• **TASK OBJECTIVE**: Keep every line in which "Given" occurs and drop the rest of the data.

Data excerpts
↓
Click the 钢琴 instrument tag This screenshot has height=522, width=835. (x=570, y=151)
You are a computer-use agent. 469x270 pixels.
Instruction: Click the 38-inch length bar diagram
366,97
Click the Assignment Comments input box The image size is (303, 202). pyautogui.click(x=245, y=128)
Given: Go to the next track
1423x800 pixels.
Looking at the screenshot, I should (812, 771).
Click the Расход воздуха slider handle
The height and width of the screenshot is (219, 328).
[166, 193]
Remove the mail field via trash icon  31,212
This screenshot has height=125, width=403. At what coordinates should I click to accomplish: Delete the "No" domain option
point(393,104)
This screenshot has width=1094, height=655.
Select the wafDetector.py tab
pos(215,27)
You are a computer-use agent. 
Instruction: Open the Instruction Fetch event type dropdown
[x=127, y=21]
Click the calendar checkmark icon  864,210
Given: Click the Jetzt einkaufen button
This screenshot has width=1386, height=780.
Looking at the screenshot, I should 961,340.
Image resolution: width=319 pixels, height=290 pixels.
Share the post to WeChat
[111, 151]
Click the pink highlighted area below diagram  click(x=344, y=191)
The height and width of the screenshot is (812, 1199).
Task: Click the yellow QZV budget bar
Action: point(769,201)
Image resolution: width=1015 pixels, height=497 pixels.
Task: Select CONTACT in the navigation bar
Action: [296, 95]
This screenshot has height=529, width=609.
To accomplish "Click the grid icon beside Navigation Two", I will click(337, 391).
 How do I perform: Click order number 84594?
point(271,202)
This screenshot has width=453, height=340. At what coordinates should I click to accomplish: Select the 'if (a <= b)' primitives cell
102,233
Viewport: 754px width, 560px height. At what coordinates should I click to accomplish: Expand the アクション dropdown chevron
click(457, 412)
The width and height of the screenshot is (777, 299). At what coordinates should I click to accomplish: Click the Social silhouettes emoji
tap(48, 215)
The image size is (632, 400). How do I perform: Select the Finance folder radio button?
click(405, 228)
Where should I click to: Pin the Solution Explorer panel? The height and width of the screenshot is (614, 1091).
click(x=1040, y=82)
↑
• **OUTPUT BELOW**:
Given: Go to the next track
Given: Click the Jetzt einkaufen button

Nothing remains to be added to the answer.